What you will do>
Would you copy only the lines below, beginning with the one that contains "586x403 pixels. Task: Open the Events menu" and running through the last entry line?

'''

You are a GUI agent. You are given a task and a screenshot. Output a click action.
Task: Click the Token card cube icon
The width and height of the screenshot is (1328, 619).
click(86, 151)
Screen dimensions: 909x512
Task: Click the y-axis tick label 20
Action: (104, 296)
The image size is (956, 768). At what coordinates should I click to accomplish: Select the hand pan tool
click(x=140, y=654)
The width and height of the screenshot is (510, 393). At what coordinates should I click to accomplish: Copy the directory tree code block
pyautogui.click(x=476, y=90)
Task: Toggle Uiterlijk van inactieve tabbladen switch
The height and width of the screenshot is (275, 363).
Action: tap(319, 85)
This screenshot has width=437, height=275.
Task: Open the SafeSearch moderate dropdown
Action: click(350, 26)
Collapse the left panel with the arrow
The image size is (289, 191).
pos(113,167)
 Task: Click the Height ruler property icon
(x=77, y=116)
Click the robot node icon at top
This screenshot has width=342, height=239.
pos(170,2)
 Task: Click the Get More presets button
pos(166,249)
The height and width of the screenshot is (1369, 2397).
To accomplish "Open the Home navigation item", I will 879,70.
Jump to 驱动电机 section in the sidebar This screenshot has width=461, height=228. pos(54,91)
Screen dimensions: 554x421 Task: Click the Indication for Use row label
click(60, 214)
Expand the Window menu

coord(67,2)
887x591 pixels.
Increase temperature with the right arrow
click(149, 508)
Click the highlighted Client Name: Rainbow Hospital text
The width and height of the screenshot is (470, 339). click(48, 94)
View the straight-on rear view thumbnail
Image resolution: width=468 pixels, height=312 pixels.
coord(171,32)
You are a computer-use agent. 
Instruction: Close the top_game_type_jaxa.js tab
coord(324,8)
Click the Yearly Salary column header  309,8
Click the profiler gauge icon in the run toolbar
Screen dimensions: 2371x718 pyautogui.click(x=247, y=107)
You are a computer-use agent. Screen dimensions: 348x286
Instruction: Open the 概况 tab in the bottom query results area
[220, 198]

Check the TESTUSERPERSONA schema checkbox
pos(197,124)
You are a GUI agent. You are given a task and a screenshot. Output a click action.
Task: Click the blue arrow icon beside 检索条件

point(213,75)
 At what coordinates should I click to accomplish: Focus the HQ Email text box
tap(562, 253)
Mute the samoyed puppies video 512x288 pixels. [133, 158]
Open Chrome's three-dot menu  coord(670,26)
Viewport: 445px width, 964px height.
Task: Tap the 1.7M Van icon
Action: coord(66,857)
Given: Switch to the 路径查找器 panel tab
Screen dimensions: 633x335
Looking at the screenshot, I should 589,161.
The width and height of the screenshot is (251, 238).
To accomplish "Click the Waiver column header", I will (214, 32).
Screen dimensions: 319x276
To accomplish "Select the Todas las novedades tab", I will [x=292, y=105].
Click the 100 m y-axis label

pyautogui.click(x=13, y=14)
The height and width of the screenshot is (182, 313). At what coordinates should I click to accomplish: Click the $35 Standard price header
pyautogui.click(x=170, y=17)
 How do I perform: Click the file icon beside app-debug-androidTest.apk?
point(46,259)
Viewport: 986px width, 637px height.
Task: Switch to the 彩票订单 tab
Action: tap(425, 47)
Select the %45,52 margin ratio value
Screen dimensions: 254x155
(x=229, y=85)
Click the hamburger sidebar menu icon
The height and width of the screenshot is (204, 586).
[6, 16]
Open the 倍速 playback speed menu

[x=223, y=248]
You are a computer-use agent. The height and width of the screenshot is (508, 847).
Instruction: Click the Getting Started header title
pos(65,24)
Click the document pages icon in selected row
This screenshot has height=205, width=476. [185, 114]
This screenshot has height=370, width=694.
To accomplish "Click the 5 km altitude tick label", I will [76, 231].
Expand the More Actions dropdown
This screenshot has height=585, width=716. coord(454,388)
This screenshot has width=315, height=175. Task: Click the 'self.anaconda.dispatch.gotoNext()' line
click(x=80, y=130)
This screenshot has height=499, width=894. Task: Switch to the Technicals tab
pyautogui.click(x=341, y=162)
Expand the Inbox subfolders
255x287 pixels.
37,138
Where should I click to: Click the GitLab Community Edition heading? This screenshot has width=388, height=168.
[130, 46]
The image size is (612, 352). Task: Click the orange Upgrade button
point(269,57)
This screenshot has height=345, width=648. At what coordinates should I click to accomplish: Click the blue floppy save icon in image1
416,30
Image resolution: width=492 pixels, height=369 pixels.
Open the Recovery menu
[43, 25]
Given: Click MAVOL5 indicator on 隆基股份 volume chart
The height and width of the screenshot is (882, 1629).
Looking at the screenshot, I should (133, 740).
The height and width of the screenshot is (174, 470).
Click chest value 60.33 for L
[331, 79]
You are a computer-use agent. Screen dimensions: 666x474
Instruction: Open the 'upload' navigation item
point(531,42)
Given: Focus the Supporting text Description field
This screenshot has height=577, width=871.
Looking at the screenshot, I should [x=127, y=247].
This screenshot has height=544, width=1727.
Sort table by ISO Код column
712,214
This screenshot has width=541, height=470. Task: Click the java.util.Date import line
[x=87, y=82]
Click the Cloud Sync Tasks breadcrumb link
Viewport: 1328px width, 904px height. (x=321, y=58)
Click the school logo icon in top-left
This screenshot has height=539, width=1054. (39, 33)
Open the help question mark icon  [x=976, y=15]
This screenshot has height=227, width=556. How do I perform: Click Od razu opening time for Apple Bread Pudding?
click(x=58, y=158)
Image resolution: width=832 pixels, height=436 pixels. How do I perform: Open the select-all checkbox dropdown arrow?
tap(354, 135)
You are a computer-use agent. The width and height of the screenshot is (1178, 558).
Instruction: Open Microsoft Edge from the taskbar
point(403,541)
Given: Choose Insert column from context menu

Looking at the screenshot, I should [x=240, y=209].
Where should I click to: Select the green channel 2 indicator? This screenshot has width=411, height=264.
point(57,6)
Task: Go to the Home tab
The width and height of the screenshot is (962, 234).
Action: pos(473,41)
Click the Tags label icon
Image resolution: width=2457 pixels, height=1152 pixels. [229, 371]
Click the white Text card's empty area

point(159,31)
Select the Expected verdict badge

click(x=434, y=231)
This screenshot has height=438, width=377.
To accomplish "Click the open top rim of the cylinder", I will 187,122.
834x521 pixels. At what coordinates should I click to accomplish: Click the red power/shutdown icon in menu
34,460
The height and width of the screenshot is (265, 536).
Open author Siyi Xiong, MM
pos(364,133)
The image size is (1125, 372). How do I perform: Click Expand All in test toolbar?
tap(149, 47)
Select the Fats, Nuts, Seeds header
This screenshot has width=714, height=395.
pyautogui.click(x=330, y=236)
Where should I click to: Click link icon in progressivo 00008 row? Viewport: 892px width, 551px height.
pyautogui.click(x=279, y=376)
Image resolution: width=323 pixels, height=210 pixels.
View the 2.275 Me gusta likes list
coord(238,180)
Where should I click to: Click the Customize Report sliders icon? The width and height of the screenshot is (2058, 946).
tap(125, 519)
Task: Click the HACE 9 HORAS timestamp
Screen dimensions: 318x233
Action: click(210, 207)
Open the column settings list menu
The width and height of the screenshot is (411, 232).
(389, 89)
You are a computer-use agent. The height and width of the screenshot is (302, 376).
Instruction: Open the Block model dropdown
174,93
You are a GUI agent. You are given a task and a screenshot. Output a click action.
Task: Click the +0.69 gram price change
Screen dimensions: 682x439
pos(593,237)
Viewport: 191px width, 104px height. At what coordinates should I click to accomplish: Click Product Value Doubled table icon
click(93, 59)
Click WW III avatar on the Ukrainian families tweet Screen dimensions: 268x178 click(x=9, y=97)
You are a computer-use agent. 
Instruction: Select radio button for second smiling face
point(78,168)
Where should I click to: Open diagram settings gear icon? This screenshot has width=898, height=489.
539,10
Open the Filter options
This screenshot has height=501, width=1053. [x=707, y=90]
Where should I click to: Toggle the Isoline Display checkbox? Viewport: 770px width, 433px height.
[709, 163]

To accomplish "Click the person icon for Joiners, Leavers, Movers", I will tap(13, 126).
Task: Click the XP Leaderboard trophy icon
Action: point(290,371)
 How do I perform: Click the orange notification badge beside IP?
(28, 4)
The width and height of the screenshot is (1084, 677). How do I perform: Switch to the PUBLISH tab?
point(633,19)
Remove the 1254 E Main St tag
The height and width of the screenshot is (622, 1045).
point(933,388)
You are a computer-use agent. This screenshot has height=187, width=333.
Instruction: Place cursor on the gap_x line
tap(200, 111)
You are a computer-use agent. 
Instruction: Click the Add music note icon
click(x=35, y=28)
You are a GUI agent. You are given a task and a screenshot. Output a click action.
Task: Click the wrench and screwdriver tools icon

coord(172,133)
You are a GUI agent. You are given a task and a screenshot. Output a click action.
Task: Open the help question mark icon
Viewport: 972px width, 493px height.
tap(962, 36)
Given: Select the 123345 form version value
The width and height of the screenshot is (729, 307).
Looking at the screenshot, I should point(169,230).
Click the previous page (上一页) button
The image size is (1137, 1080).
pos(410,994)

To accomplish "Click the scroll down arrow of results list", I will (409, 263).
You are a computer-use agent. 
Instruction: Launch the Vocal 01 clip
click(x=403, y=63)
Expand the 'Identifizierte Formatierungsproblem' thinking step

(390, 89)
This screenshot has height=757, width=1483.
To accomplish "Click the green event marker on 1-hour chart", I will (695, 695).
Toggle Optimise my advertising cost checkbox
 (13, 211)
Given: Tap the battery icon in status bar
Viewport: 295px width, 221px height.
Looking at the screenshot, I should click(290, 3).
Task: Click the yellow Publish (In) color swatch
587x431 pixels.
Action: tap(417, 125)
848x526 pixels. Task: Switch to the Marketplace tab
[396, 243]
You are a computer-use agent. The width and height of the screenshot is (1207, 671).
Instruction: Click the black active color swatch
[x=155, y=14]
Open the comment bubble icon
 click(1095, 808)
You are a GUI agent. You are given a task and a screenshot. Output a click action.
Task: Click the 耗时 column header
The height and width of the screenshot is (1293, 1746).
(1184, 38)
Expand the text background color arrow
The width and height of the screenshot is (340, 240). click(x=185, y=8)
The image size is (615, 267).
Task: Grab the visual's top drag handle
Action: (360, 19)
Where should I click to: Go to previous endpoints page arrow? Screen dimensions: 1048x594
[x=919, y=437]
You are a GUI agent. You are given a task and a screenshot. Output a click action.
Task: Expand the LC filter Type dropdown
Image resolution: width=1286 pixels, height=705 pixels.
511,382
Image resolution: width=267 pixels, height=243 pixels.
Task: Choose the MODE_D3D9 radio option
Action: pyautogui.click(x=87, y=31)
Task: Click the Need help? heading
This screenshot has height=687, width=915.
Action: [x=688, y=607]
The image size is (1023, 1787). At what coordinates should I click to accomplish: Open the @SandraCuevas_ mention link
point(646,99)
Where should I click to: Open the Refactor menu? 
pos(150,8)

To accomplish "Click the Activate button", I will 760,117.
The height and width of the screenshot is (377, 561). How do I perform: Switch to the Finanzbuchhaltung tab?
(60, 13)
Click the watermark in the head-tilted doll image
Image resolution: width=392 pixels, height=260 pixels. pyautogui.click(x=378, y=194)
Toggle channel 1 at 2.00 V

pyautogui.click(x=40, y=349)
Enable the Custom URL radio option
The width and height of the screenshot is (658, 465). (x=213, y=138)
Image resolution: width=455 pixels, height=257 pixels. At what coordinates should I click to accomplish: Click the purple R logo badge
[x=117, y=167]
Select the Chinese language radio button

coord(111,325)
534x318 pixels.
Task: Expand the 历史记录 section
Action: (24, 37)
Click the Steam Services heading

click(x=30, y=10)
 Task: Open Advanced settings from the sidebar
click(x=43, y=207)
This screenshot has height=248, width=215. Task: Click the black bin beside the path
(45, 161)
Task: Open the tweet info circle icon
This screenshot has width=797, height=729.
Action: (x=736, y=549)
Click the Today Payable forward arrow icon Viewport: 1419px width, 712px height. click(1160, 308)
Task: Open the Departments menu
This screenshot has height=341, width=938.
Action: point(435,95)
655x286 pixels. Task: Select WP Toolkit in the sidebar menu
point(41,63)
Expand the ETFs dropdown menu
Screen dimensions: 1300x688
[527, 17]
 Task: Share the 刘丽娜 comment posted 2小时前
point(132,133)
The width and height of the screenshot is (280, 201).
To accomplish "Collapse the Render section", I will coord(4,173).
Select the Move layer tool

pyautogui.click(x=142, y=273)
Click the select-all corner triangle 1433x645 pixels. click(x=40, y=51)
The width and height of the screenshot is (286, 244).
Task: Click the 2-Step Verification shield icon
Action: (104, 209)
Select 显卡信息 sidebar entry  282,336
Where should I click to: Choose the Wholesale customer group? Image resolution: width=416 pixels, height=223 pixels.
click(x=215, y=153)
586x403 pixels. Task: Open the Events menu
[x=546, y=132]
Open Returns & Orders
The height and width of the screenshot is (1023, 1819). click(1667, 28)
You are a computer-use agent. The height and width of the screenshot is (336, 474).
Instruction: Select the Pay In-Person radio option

'''

Output for this exercise>
586x403 pixels. Task: Open the Events menu
[x=546, y=132]
Open Returns & Orders
The height and width of the screenshot is (1023, 1819). click(1667, 28)
You are a computer-use agent. The height and width of the screenshot is (336, 474).
Instruction: Select the Pay In-Person radio option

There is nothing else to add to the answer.